GIVEN ENTRIES:
====
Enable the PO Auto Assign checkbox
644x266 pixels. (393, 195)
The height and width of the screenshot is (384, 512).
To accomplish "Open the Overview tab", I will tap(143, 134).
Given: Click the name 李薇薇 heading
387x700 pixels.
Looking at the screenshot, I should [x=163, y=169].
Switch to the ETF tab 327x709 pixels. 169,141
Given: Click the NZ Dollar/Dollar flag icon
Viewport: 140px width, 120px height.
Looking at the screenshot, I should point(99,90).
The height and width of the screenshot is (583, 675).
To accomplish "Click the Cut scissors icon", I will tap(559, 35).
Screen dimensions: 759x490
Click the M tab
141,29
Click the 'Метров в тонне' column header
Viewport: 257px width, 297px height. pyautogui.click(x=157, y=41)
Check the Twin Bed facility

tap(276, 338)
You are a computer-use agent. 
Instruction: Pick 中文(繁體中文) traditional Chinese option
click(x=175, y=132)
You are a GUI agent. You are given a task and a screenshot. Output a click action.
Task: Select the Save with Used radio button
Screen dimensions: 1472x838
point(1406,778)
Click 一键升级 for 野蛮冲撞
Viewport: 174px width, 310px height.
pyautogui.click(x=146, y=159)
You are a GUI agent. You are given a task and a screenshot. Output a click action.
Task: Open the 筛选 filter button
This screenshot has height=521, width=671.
====
WORK ITEM: Copy out only the lines of the records above from the one with "Click the 'Метров в тонне' column header" through the one with "Click 一键升级 for 野蛮冲撞", exactly as they stand, both included.

ANSWER SPACE:
Click the 'Метров в тонне' column header
Viewport: 257px width, 297px height. pyautogui.click(x=157, y=41)
Check the Twin Bed facility

tap(276, 338)
You are a computer-use agent. 
Instruction: Pick 中文(繁體中文) traditional Chinese option
click(x=175, y=132)
You are a GUI agent. You are given a task and a screenshot. Output a click action.
Task: Select the Save with Used radio button
Screen dimensions: 1472x838
point(1406,778)
Click 一键升级 for 野蛮冲撞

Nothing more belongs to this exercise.